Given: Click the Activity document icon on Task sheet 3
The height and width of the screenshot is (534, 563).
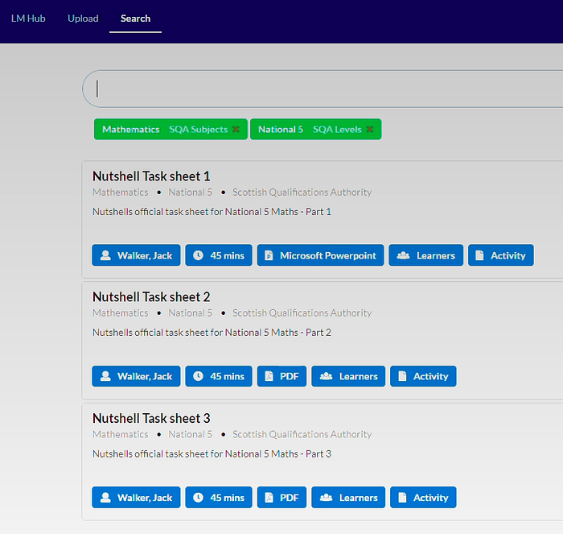Looking at the screenshot, I should click(402, 497).
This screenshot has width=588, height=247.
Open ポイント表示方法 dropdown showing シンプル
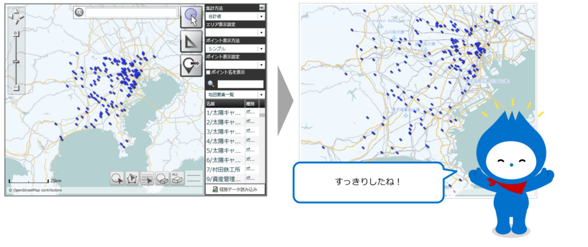(235, 49)
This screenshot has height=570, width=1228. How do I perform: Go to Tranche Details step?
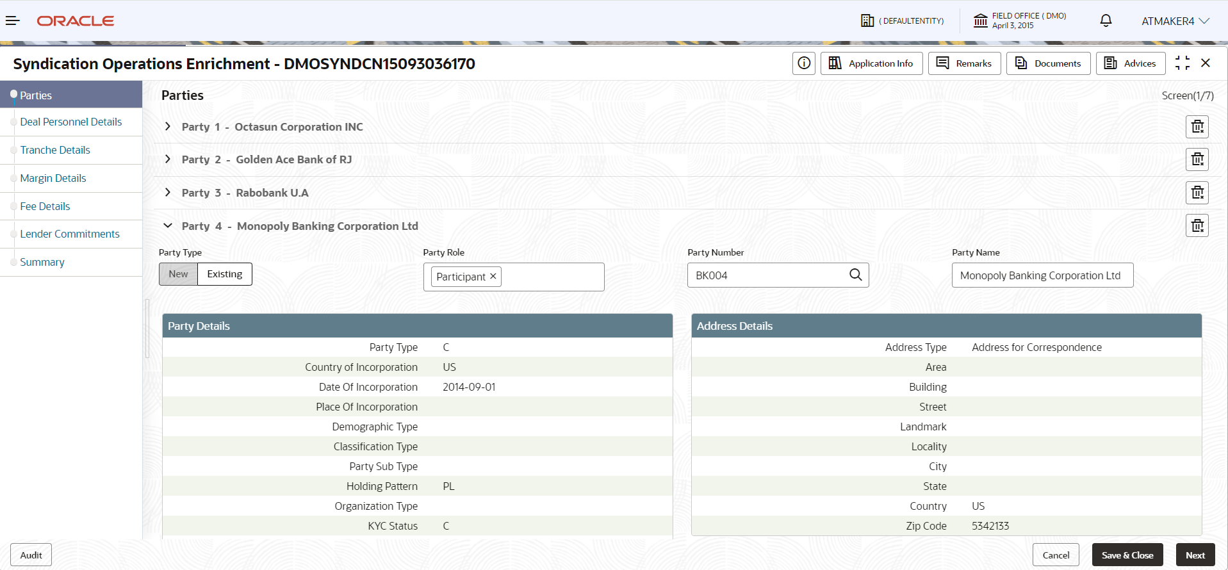55,150
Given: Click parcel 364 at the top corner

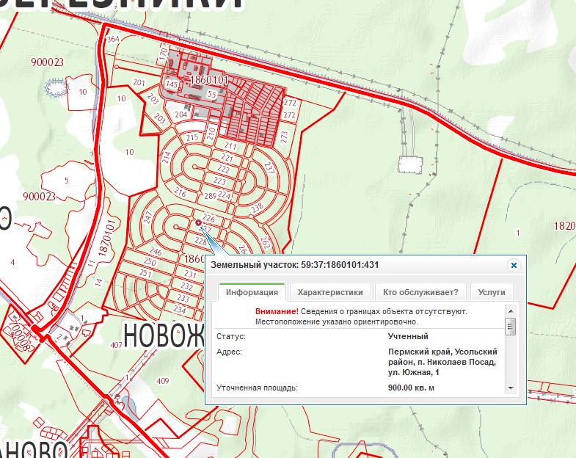Looking at the screenshot, I should (113, 39).
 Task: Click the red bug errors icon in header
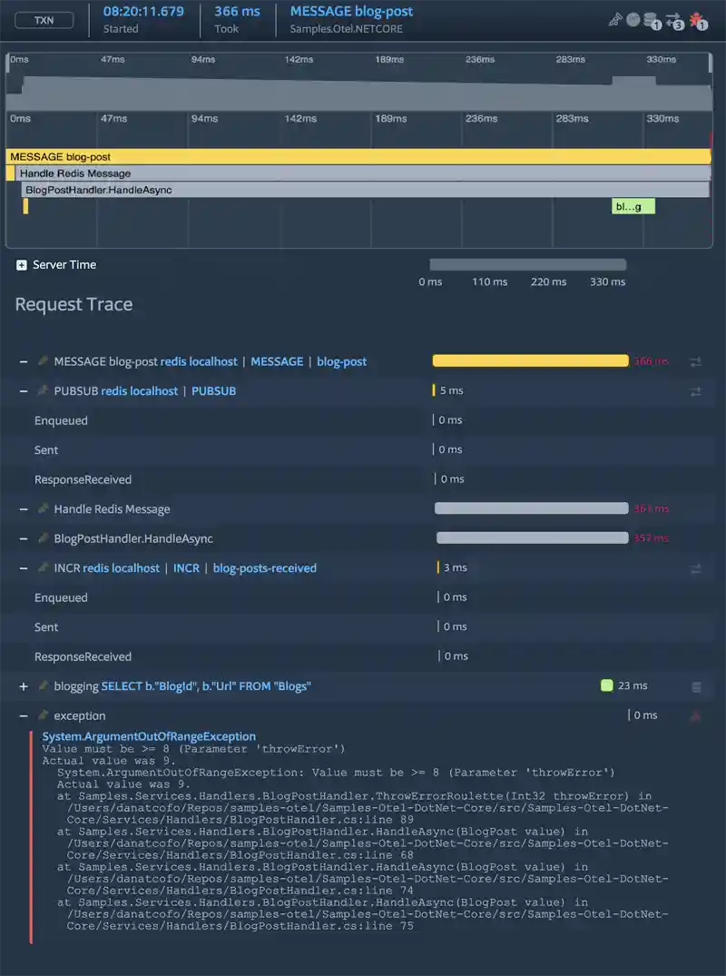[697, 19]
+===+
**ACTIVITY**
Print every entry above again, exactly as written. Leave the images out.

**RESPONSE TO THE EXERCISE**
Given: Click the Activity document icon on Task sheet 3
The height and width of the screenshot is (534, 563).
Looking at the screenshot, I should click(402, 497).
This screenshot has width=588, height=247.
Open ポイント表示方法 dropdown showing シンプル
(235, 49)
This screenshot has height=570, width=1228. How do I perform: Go to Tranche Details step?
55,150
Given: Click parcel 364 at the top corner

Looking at the screenshot, I should (113, 39).
 Task: Click the red bug errors icon in header
[697, 19]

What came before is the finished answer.